Pentazocine and Acetaminophen (Pentazocine Hydrochloride / Acetaminophen) - Description and Clinical Pharmacology

DESCRIPTION

Pentazocine hydrochloride and acetaminophen tablets are a combination of pentazocine hydrochloride USP, equivalent to 25 mg base and acetaminophen USP, 650 mg.

Pentazocine is a member of the benzazocine series (also known as the benzomorphan series). Chemically, pentazocine hydrochloride is (2 R*,6 R*,11 R* )-1,2,3,4,5,6-hexahydro-6,11-dimethyl-3-(3-methyl-2-butenyl)-2,6-methano-3-benzazocin-8-ol hydrochloride, a white, crystalline substance soluble in acidic aqueous solutions. It has the following structural formula:

C₁₉H₂₇NO•HCl            Molecular Weight: 321.88

Chemically, acetaminophen is 4’-hydroxyacetanilide-. It has the following structural formula:

C₈H₉NO₂             Molecular Weight: 151.16

Pentazocine is an analgesic and acetaminophen is an analgesic and antipyretic.

Each tablet for oral administration contains 25 mg of pentazocine as the hydrochloride and 650 mg of acetaminophen. In addition, each tablet contains the following inactive ingredients: colloidal silicon dioxide, crospovidone, D&C Yellow No. 10 Aluminum Lake, FD&C Blue No. 1 Aluminum Lake, microcrystalline cellulose, povidone, pregelatinized starch, sodium starch glycolate, and stearic acid.

CLINICAL PHARMACOLOGY

Pentazocine hydrochloride and acetaminophen tablets are an analgesic possessing antipyretic actions.

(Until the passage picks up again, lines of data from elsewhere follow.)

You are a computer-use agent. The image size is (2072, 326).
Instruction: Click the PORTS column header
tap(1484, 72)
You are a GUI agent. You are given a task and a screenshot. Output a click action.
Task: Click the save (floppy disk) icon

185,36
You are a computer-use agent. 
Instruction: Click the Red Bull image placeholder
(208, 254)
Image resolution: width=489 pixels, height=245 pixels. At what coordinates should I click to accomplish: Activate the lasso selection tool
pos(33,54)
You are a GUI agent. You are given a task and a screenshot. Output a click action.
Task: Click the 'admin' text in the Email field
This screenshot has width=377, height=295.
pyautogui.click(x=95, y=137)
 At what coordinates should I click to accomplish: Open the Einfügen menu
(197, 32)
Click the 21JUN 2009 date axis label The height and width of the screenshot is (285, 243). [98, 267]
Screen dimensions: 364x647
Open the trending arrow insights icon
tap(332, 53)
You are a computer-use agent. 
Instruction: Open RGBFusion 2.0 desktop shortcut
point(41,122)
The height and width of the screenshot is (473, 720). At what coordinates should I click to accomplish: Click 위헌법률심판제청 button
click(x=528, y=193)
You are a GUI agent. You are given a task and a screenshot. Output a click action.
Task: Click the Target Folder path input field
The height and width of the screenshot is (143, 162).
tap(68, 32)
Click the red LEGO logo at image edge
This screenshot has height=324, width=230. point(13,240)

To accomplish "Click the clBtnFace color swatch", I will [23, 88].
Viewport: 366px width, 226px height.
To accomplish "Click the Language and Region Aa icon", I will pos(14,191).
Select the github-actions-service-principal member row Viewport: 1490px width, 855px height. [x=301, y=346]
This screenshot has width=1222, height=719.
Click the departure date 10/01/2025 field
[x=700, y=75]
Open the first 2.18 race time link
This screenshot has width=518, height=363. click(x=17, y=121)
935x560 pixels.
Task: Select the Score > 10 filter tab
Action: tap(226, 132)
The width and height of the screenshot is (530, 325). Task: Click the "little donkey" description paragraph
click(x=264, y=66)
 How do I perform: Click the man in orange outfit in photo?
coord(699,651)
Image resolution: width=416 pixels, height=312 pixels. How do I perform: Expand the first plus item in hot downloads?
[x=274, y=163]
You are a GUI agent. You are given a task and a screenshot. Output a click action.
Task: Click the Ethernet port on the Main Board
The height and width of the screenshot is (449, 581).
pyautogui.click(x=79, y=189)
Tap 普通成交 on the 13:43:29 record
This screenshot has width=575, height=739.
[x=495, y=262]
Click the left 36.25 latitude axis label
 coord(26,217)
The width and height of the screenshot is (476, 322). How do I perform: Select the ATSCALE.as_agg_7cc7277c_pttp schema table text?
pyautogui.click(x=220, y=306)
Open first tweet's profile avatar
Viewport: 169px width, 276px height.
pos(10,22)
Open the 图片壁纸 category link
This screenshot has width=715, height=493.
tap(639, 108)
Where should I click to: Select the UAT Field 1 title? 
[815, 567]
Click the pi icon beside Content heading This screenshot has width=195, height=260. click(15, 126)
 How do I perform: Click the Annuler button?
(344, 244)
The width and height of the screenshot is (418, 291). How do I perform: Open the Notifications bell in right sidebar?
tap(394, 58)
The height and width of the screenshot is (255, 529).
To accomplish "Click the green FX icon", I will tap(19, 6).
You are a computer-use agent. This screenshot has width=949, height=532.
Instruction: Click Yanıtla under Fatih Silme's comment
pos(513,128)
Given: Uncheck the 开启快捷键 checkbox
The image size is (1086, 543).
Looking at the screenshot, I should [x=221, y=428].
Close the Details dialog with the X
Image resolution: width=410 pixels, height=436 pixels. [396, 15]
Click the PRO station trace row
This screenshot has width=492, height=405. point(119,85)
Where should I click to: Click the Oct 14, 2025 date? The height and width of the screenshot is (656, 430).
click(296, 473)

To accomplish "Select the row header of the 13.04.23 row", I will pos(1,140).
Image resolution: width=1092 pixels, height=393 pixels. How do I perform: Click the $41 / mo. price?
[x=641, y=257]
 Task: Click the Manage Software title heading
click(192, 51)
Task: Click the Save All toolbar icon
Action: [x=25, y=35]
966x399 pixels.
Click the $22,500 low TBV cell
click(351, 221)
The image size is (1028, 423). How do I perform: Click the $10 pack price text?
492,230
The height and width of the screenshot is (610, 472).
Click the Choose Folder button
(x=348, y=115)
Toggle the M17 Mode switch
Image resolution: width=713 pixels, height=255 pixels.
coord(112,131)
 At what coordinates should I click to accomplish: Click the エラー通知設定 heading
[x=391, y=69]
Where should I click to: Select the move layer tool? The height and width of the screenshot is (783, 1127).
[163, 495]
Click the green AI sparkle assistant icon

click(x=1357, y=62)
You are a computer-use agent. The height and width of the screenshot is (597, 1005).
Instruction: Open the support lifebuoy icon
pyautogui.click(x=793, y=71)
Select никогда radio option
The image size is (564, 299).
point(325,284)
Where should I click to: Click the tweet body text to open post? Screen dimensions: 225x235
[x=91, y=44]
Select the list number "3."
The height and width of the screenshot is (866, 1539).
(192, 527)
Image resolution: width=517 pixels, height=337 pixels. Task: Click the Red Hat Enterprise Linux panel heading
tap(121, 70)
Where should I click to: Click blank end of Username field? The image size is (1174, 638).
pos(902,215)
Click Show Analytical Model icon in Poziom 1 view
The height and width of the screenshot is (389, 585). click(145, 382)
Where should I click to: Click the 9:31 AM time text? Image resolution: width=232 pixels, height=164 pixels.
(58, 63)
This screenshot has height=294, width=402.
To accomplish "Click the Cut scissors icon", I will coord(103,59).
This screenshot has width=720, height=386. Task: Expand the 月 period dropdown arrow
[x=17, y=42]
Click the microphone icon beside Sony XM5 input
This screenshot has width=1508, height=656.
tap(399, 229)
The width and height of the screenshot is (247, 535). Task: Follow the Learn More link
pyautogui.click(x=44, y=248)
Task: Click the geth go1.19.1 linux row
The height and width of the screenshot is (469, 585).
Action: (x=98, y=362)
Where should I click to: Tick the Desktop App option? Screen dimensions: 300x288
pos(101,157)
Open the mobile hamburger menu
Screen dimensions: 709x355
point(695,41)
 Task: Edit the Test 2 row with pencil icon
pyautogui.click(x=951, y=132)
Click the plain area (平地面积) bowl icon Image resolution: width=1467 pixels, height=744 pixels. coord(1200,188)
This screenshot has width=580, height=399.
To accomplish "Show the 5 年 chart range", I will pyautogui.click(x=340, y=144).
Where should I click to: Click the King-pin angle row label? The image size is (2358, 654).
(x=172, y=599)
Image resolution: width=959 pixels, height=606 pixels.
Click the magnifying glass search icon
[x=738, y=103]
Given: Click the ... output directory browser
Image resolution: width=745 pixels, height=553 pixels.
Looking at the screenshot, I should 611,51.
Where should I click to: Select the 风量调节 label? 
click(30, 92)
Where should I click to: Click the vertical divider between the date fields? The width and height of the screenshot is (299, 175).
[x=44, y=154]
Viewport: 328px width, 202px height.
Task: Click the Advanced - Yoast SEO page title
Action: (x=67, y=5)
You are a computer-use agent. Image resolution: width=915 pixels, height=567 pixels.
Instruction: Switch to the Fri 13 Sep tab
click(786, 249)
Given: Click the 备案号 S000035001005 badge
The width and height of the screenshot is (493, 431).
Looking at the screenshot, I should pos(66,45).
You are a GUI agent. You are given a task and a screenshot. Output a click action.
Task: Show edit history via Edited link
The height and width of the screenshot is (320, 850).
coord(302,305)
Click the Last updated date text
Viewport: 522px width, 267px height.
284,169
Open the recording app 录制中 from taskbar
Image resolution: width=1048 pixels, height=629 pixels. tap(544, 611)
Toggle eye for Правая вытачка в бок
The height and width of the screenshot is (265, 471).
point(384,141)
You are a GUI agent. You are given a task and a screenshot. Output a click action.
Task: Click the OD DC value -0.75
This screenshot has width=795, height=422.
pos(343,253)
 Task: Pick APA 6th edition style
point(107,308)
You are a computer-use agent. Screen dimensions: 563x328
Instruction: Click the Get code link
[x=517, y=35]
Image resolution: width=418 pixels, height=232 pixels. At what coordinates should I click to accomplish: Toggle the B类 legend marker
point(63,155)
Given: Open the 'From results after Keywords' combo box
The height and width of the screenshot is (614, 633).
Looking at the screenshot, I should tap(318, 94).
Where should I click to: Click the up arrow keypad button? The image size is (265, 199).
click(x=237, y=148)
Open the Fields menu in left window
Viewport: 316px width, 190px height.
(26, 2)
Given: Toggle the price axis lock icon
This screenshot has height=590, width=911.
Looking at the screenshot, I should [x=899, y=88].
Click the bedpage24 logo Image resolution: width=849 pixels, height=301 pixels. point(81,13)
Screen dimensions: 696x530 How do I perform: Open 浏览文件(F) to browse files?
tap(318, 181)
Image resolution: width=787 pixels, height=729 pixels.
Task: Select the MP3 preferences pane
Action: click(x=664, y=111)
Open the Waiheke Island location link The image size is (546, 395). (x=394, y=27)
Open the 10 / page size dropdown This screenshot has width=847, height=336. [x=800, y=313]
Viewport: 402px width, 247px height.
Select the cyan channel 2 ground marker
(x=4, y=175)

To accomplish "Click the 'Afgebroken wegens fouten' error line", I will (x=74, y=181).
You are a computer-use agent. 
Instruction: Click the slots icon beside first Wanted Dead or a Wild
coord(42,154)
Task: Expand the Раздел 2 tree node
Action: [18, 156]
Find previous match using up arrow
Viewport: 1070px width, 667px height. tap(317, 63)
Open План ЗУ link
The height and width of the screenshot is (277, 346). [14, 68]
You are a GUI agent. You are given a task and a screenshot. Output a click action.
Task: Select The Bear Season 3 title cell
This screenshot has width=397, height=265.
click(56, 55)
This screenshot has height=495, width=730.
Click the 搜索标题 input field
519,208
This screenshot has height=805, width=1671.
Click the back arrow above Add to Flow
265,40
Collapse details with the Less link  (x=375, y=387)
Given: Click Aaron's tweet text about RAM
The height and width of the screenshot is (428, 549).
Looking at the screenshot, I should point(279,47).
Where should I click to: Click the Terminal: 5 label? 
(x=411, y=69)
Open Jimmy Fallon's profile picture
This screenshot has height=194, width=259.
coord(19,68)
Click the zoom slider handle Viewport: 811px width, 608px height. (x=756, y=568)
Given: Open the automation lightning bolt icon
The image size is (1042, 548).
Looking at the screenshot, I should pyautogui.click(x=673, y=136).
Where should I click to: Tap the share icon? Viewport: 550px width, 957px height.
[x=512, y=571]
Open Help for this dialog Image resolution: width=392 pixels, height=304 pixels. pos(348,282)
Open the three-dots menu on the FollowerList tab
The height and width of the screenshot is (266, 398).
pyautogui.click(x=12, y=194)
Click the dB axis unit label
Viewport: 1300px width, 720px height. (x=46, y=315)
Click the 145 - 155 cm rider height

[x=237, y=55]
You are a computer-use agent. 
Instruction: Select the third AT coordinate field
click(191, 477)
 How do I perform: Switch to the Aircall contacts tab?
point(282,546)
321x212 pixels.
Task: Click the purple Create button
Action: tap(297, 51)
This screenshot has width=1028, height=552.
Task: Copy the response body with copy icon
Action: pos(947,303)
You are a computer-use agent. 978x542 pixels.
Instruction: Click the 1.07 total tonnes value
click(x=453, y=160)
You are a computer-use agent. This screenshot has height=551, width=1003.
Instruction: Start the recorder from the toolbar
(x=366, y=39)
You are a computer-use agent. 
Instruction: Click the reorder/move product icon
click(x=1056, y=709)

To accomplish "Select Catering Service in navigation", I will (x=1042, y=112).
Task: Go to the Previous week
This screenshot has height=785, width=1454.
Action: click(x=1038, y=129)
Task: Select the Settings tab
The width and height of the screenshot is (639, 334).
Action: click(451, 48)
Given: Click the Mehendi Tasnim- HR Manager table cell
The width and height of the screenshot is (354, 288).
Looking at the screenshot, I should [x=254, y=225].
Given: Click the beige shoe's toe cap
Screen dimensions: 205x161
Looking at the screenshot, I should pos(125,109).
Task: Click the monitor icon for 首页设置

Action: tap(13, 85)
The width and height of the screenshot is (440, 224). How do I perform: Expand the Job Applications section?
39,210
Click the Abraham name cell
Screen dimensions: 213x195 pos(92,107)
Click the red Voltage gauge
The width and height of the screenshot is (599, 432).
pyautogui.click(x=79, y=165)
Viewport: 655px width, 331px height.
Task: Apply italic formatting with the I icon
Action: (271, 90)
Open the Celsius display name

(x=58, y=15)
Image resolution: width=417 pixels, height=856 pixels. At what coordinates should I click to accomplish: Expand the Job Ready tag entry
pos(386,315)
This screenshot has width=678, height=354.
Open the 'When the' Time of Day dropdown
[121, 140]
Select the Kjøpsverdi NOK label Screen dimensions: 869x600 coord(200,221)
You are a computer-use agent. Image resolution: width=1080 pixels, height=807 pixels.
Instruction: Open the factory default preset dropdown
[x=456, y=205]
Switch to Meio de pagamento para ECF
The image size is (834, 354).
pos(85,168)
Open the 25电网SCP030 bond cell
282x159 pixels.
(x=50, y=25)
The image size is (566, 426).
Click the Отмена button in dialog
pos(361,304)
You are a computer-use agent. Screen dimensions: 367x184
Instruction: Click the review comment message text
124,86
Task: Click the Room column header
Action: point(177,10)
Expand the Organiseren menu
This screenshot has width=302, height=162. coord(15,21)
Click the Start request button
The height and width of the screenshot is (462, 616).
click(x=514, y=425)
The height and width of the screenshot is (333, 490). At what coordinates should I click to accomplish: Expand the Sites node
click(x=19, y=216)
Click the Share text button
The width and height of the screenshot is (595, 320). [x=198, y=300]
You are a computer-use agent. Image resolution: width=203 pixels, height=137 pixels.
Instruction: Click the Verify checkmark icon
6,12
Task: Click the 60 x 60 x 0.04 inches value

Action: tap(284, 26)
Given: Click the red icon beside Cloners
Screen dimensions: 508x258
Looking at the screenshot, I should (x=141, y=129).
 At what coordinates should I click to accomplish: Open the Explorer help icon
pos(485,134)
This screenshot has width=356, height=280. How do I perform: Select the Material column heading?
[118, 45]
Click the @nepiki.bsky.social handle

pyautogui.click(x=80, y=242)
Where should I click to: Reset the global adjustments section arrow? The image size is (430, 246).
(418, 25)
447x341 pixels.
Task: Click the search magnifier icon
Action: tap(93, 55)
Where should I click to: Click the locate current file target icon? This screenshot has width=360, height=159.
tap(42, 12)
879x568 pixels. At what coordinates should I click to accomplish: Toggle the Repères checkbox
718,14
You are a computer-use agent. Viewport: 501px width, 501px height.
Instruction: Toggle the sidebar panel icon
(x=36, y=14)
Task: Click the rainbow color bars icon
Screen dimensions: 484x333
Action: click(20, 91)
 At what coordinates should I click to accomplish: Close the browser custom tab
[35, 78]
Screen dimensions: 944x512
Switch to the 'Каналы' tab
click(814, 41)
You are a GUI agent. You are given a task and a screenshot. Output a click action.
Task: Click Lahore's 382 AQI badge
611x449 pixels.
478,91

Pentazocine is an analgesic with agonist/antagonist action which when administered orally is approximately equivalent on a mg for mg basis in analgesic effect to codeine.

Acetaminophen is an analgesic and antipyretic.

Onset of significant analgesia with pentazocine usually occurs between 15 and 30 minutes after oral administration, and duration of action is usually three hours or longer. Onset and duration of action and the degree of pain relief are related both to dose and the severity of pretreatment pain. Pentazocine weakly antagonizes the analgesic effects of morphine, meperidine, and phenazocine; in addition, it produces incomplete reversal of cardiovascular, respiratory, and behavioral depression induced by morphine and meperidine. Pentazocine has about 1/50 the antagonistic activity of nalorphine. It also has a sedative activity.

Pentazocine is well absorbed from the gastrointestinal tract. Plasma levels closely correspond to the onset, duration, and intensity of analgesia. The time to mean peak concentration in 24 normal volunteers was 1.7 hours (range 0.5 to 4 hours) after oral administration and the mean plasma elimination half-life was 3.6 hours (range 1.5 to 10 hours).

The action of pentazocine is terminated for the most part by biotransformation in the liver with some free pentazocine excreted in the urine. The products of the oxidation of the terminal methyl groups and glucuronide conjugates are excreted by the kidney. Elimination of approximately 60% of the total dose occurs within 24 hours. Pentazocine passes the placental barrier.

Onset of significant analgesic and antipyretic activity of acetaminophen when administered orally occurs within 30 minutes and is maximal at approximately 2¹/₂ hours. The pharmacological mode of action of acetaminophen is unknown at this time.

Acetaminophen is rapidly and almost completely absorbed from the gastrointestinal tract. In 24 normal volunteers the mean time to peak plasma concentration was 1 hour (range 0.25 to 3 hours) after oral administration and the mean plasma elimination half-life was 2.8 hours (range 2 to 4 hours).

The effect of pentazocine on acetaminophen plasma protein binding or vice versa has not been established. For acetaminophen there is little or no plasma protein binding at normal therapeutic doses. When toxic doses of acetaminophen are ingested and drug plasma levels exceed 90 mcg/mL, plasma binding may vary from 8% to 43%.

Acetaminophen is conjugated in the liver with glucuronic acid and to a lesser extent with sulfuric acid. Approximately 80% of acetaminophen is excreted in the urine after conjugation and about 3% is excreted unchanged. The drug is also conjugated to a lesser extent with cysteine and additionally metabolized by hydroxylation.

If pentazocine hydrochloride and acetaminophen tablets are taken every 4 hours over an extended period of time, accumulation of pentazocine and to a lesser extent, acetaminophen, may occur.